** Assignment **
If an entry holds a picture, leave that picture out and reproduce everything else exactly.
+ + +
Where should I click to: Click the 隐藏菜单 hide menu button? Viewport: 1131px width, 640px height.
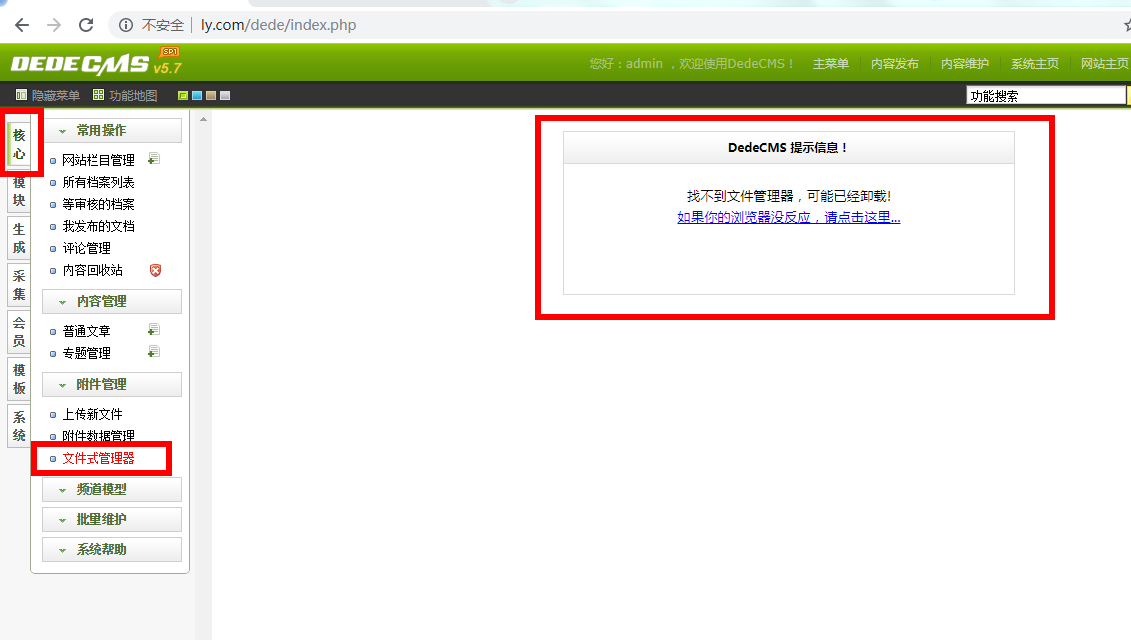point(47,95)
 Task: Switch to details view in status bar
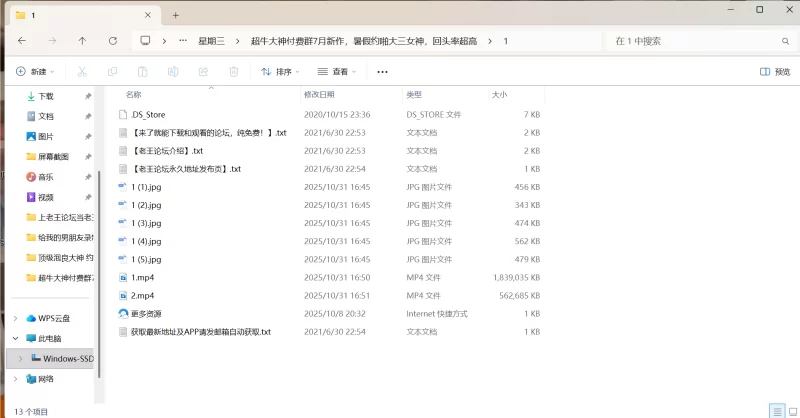pos(775,411)
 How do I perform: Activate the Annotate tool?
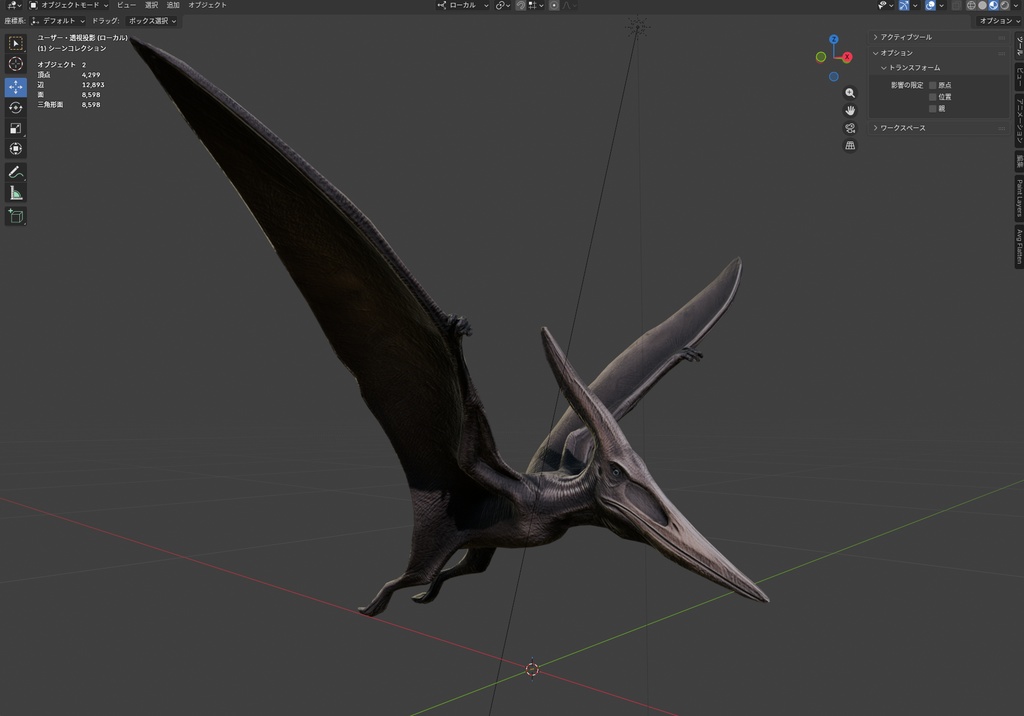[15, 170]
+ + +
** Task response **
Where should I click to: Click the 隐藏菜单 hide menu button? Viewport: 1131px width, 640px height.
point(47,95)
 Task: Switch to details view in status bar
pos(775,411)
 How do I perform: Activate the Annotate tool?
[15, 170]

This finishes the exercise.